Does the DPA apply to me?

The DPA applies to the ‘processing of personal data’ for any business purpose, regardless of the size of the business. This includes personal data on either employees or customers.

What is 'personal data'?

Personal data is any information that relates to an identifiable individual. It can range from their name, phone number or email address, through to more personal information such as their sexual orientation or whether they are disabled. It is important to note that personal information also includes images, including CCTV recordings. As a general rule, if it is possible to identify an individual directly from the information you process, then that information is personal data.

What is 'processing'?

Processing of personal data is pretty much anything you do with it: from collecting, storing, organising and using that data, through to deleting it. 

What is a 'controller'?

A controller is the person that decides how and why to collect and use the data. Employees are deemed to be acting on behalf of the employer – meaning that, as the business operator, you are the controller even if you do not actually process the data yourself.

Data Protection Principles

Controllers are required to follow strict rules called data protection principles. You must ensure that all data is:

  • Used fairly, lawfully and transparently.
  • Used only for specified, explicit purposes.
  • Used in a way that is adequate, relevant and limited to only what is necessary.
  • Accurate and, where necessary, kept up to date.
  • Kept for no longer than is necessary.
  • Handled in a way that ensures appropriate security – including protection against unlawful or unauthorised processing, access, loss, destruction or damage.

I think the Act applies to me. What must I do?

The three basic requirements are set out below. Please note that even if you are exempt from (a), you still need to comply with (b) and (c).

### [Short problem a]
In the listing, substitute "Reports" for "Documents" in the lines from the one containing "Collapse the sidebar with the left chevron" to the one containing "tap(2014, 280)". Return only those lines, with everything else left unchanged.
The data protection text and the listing have nothing to do with each other.

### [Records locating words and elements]
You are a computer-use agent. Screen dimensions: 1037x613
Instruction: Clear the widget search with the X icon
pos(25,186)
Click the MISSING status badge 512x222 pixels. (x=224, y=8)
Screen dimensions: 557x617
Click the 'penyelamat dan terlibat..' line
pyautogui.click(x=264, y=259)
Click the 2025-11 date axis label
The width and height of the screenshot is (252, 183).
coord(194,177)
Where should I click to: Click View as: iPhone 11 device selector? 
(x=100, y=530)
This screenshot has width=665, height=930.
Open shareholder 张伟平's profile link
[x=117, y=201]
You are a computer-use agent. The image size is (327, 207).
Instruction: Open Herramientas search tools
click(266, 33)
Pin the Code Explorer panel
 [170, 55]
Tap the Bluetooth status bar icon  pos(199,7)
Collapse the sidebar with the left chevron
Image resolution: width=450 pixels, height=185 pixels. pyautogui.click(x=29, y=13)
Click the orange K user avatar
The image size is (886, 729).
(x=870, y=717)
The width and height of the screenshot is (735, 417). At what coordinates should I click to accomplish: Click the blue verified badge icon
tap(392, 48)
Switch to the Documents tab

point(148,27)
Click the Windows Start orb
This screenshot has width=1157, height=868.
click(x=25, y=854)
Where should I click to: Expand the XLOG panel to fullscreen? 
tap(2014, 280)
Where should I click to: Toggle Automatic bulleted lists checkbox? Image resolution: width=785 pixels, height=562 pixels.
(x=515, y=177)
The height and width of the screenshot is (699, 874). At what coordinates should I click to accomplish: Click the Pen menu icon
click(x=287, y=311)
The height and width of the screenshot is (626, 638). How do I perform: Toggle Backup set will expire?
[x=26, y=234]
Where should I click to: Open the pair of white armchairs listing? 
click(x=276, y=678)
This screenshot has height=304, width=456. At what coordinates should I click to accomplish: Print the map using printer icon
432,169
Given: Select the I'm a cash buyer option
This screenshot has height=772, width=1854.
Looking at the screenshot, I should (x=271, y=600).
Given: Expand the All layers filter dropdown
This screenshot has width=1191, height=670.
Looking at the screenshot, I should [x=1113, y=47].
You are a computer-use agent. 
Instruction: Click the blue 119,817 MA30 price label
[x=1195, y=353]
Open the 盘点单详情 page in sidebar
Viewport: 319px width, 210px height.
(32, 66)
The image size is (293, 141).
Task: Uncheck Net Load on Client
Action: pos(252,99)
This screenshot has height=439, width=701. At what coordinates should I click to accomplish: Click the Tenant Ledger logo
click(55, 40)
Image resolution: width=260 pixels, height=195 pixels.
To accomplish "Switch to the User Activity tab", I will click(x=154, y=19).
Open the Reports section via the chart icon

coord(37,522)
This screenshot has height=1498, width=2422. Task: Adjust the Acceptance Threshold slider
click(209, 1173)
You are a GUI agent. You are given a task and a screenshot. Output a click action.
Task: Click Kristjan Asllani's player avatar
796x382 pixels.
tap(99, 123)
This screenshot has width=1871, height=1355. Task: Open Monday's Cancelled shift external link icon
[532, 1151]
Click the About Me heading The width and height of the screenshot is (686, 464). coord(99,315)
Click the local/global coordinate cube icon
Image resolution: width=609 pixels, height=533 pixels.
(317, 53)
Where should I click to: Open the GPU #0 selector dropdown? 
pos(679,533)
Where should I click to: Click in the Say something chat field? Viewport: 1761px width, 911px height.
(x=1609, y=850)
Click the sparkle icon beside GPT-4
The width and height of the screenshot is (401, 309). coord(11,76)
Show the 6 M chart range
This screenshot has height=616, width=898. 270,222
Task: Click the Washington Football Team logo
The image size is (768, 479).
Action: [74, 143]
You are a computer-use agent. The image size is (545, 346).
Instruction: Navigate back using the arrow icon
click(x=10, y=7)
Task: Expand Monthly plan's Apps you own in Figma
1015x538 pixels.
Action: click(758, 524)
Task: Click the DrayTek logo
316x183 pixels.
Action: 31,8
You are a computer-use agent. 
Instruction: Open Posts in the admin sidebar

### [Short problem b]
Answer these questions from the data protection text:
(i) Whose personal data does the DPA cover?
(ii) What kind of recordings does the text name as personal information?
(iii) Who is the controller?

### [Expected answer a]
Collapse the sidebar with the left chevron
Image resolution: width=450 pixels, height=185 pixels. pyautogui.click(x=29, y=13)
Click the orange K user avatar
The image size is (886, 729).
(x=870, y=717)
The width and height of the screenshot is (735, 417). At what coordinates should I click to accomplish: Click the blue verified badge icon
tap(392, 48)
Switch to the Reports tab

point(148,27)
Click the Windows Start orb
This screenshot has width=1157, height=868.
click(x=25, y=854)
Where should I click to: Expand the XLOG panel to fullscreen? 
tap(2014, 280)

### [Expected answer b]
(i) Employees or customers.
(ii) CCTV recordings.
(iii) The person that decides how and why to collect and use the data.